Problem statement. Copy each line of the listing that includes "trash".

Material for the task.
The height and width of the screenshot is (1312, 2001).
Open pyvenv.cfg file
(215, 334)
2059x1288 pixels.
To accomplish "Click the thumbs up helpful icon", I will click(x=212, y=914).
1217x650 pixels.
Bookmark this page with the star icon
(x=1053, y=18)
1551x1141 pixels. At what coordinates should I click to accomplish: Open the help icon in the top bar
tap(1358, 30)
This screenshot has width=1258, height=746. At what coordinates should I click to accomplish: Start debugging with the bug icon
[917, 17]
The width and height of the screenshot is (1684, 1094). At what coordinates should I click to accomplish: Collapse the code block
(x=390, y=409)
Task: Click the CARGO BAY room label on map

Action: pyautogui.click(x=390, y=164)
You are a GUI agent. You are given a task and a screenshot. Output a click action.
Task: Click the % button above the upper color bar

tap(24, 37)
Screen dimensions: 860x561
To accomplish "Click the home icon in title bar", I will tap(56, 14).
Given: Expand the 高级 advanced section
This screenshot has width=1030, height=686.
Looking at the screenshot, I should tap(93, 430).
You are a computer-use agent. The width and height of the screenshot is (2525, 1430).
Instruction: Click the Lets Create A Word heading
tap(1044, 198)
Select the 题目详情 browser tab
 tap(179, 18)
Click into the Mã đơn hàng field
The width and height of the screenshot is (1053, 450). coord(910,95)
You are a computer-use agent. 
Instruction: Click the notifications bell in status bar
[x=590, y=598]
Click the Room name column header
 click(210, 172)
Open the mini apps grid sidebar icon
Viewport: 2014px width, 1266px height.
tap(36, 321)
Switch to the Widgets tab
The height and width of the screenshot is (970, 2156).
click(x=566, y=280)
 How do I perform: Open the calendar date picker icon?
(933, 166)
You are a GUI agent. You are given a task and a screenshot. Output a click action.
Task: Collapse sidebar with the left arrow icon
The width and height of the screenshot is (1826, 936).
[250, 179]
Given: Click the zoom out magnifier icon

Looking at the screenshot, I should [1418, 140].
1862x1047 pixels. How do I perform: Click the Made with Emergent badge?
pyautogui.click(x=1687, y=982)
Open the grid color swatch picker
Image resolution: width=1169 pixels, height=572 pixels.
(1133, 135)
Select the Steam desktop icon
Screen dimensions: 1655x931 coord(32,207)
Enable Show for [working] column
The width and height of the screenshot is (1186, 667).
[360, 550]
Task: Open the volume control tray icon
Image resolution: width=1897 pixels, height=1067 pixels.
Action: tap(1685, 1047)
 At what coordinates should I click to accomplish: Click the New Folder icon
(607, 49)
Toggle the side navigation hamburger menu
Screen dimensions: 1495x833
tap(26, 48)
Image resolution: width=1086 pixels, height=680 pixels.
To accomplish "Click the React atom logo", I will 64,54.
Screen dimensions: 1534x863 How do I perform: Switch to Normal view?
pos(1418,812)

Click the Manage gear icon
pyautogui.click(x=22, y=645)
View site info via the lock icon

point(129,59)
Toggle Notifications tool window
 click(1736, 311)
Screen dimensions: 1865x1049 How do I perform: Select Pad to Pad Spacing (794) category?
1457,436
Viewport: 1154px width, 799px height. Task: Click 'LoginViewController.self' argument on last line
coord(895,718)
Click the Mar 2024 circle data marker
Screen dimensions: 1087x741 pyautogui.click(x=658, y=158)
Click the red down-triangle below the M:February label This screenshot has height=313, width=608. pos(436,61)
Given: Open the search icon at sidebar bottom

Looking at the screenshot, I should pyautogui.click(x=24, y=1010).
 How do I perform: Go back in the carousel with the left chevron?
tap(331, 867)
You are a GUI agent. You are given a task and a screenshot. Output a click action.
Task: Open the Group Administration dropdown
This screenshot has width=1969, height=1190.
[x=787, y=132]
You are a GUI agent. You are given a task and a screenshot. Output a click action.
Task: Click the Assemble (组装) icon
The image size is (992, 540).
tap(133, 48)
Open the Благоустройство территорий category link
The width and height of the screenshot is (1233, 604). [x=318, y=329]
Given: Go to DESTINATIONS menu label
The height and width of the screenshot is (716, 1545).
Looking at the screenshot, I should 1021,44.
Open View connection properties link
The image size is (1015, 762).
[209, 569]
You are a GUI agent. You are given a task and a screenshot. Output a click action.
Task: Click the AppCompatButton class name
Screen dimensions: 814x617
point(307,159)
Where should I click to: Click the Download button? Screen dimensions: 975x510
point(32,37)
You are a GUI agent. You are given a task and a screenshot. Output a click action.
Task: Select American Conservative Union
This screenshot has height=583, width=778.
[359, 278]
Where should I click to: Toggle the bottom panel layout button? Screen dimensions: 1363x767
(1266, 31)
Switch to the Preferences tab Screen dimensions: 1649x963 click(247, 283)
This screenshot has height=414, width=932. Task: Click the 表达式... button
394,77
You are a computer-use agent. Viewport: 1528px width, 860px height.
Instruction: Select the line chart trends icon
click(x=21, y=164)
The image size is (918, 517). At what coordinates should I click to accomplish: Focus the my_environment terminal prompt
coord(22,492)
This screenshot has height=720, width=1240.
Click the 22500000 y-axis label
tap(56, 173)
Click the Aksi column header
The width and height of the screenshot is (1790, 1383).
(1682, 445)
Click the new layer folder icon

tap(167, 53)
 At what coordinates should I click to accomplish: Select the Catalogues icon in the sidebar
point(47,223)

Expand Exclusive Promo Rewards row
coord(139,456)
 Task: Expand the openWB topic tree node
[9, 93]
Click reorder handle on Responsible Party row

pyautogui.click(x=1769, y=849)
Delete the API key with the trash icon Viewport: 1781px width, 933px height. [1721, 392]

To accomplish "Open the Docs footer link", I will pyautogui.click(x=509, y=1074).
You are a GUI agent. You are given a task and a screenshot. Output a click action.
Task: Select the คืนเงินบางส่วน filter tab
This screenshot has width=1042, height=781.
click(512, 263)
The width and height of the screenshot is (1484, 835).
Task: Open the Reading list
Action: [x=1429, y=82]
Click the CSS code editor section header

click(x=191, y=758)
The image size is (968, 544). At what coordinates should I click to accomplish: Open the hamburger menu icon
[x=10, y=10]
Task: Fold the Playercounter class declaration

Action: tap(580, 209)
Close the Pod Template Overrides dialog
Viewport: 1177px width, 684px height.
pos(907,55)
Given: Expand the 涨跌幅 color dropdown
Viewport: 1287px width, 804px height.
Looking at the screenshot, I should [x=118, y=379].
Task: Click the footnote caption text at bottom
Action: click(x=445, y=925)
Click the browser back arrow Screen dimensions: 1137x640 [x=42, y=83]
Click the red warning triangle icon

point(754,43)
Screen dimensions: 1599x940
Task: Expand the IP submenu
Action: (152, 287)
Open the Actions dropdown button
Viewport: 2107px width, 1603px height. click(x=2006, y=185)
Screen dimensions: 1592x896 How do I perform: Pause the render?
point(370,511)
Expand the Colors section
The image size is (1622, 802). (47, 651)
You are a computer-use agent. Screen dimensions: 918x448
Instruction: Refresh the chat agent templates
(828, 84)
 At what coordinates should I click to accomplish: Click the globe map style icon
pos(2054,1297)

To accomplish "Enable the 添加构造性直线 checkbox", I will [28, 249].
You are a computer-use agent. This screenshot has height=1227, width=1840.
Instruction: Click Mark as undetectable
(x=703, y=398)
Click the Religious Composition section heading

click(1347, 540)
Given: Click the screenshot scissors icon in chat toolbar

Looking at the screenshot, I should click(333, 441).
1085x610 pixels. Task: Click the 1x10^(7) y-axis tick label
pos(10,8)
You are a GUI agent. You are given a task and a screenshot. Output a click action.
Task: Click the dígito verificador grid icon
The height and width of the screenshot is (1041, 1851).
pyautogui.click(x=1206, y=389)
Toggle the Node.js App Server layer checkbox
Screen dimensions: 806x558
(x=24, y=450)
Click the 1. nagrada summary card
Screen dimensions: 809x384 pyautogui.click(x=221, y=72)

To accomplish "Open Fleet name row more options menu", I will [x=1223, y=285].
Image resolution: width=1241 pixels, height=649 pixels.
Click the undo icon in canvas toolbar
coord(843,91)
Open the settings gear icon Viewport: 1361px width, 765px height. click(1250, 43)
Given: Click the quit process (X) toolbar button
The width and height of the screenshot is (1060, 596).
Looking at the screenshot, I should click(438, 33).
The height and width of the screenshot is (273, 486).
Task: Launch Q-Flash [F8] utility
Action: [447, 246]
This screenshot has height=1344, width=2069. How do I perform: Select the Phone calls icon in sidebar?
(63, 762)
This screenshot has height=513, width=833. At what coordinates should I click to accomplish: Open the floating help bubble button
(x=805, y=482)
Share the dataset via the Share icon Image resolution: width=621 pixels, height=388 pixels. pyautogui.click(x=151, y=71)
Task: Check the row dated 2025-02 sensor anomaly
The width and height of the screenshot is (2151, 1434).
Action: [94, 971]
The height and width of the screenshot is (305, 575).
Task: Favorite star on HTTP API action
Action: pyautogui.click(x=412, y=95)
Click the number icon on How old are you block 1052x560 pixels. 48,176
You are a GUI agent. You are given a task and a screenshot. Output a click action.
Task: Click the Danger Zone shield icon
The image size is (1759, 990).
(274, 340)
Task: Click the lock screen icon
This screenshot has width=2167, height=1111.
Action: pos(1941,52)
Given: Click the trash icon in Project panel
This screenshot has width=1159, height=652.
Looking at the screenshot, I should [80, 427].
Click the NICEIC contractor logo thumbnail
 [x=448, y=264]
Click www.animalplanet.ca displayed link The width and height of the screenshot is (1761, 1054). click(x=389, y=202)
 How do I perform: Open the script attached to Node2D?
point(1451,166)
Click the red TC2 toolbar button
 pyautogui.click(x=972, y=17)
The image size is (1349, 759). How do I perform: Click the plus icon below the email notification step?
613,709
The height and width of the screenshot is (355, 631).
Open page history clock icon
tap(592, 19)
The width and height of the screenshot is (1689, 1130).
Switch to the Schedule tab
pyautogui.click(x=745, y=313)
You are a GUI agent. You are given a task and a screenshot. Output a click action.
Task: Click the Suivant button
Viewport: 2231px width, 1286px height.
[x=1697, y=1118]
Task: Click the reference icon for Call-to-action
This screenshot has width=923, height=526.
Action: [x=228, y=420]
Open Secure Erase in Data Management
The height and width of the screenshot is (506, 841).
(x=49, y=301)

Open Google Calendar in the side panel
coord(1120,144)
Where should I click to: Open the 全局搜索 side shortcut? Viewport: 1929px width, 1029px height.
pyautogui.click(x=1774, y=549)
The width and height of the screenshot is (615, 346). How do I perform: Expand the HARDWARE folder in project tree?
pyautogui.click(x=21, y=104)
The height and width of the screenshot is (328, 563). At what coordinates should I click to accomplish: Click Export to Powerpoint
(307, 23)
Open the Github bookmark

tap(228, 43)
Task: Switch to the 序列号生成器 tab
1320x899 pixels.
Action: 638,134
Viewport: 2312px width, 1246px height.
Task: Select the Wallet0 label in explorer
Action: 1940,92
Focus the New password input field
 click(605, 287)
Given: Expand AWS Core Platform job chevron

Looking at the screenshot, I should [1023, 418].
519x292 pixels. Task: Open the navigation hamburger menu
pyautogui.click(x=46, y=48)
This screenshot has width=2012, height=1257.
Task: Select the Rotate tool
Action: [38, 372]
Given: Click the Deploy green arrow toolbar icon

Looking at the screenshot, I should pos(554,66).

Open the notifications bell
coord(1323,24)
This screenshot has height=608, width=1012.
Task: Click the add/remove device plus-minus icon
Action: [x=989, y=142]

Exercise output.
Delete the API key with the trash icon Viewport: 1781px width, 933px height. [1721, 392]
Given: Click the trash icon in Project panel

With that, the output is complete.